Python实现决策树进阶1

基于上次的的初阶决策树，我们这次进行一定程度上的进阶（上一次的文章http://www.jianshu.com/p/c2fbed43c49b）

首先这次我们使用更加方便的Pipline的形式来实现决策树，另外再尝试用matplotlib画出一个分类图。

数据同样是使用鸢尾花的数据，为了方便画图，这次我们只挑选两个特征，进行决策树拟合。

1、导入相关库

%matplotlib inline
import numpy as np 
import matplotlib.pyplot as plt
import matplotlib as mpl
from sklearn import tree
from sklearn.tree import DecisionTreeClassifier
from sklearn.model_selection import train_test_split
from sklearn.preprocessing import StandardScaler
from sklearn.pipeline import Pipeline
from sklearn.datasets import load_iris

2、导入数据

x = load_iris().data
y = load_iris().target
x = x[:, :2] 
x_train, x_test, y_train, y_test = train_test_split(x, y, test_size=0.3, random_state=1)

这里的自变量只选取前两个特征

3、使用管道创建决策树对象，并进行拟合

model = Pipeline([
    ('ss', StandardScaler()),
    ('DTC', DecisionTreeClassifier(criterion='entropy', max_depth=3))])

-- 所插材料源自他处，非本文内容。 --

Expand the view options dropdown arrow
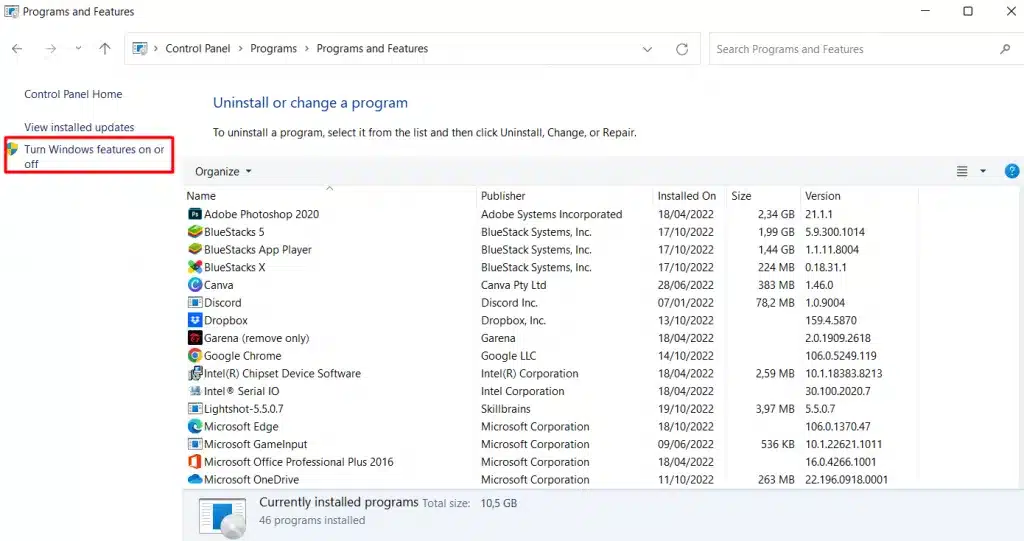This screenshot has width=1024, height=541. coord(983,171)

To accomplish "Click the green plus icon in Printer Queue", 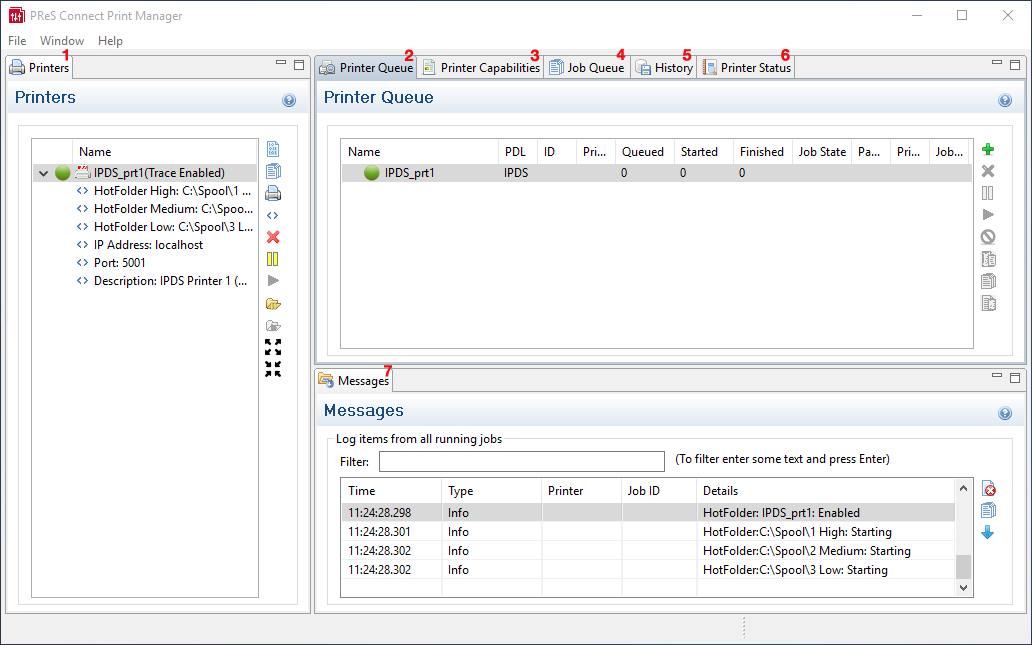I will pos(988,150).
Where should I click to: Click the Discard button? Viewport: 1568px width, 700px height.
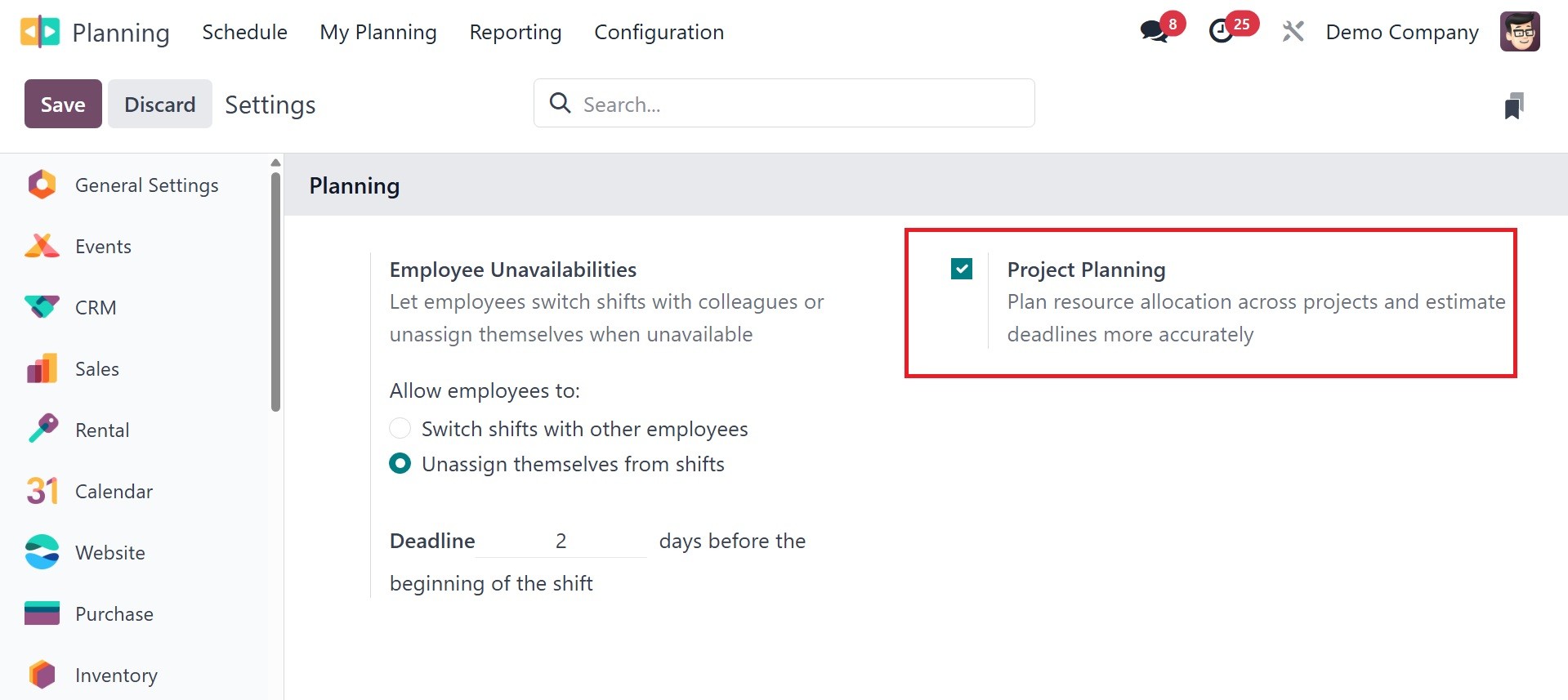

model = model.fit(x_train, y_train)
y_test_hat = model.predict(x_test)      # 测试数据

采用管道的流水线操作更加的便利.
管道类创建对象时可以传入一个具有两个元组的列表，其中第一个元组是数据预处理方式，第二个是训练模型，名字可以自己自由定制.
另外此次选取的两个特征值生成的模型预测准确率为80%。

4、保存决策树结果，并生成树图

export_graphviz(model.get_params('DTC')['DTC'],out_file='tree3.dot')

tree.png

5、生成可视化二维图像

# 首先确定数值范围
N, M = 100, 100  # 横纵各采样多少个值
x1_min, x1_max = x[:, 0].min(), x[:, 0].max()  #确定第0列的范围
x2_min, x2_max = x[:, 1].min(), x[:, 1].max()  # 确定第1列的范围
t1 = np.linspace(x1_min, x1_max, N)
t2 = np.linspace(x2_min, x2_max, M)
x1, x2 = np.meshgrid(t1, t2)  # 生成网格采样点
x_show = np.stack((x1.flat, x2.flat), axis=1)  # 测试点
iris_feature = ['花萼长度', '花萼宽度', '花瓣长度', '花瓣宽度']

# 画图
cm_light = mpl.colors.ListedColormap(['#A0FFA0', '#FFA0A0', '#A0A0FF'])
cm_dark = mpl.colors.ListedColormap(['g', 'r', 'b'])
y_show_hat = model.predict(x_show)  # 预测值
y_show_hat = y_show_hat.reshape(x1.shape)  # 使之与输入的形状相同
plt.figure(facecolor='w')
plt.pcolormesh(x1, x2, y_show_hat, cmap=cm_light)  # 预测值的显示
plt.scatter(x_test[:, 0], x_test[:, 1], c=y_test.ravel(), edgecolors='k', s=100, cmap=cm_dark, marker='o')  # 测试数据
plt.scatter(x[:, 0], x[:, 1], c=y.ravel(), edgecolors='k', s=40, cmap=cm_dark)  # 全部数据
plt.xlabel(iris_feature[0], fontsize=15)
plt.ylabel(iris_feature[1], fontsize=15)
plt.xlim(x1_min, x1_max)
plt.ylim(x2_min, x2_max)
plt.grid(True)
plt.title('鸢尾花数据的决策树分类', fontsize=17)
plt.show()

鸢尾花决策树分类图.png

由上图可知，绿色部分分类相对较为理想，蓝色和红色区域有少些数据预测并不准确，最直观的表现就行红色区域有些许蓝点，蓝色区域有些许红点。

另外，此篇文字的代码主要来自小象学院的邹博老师。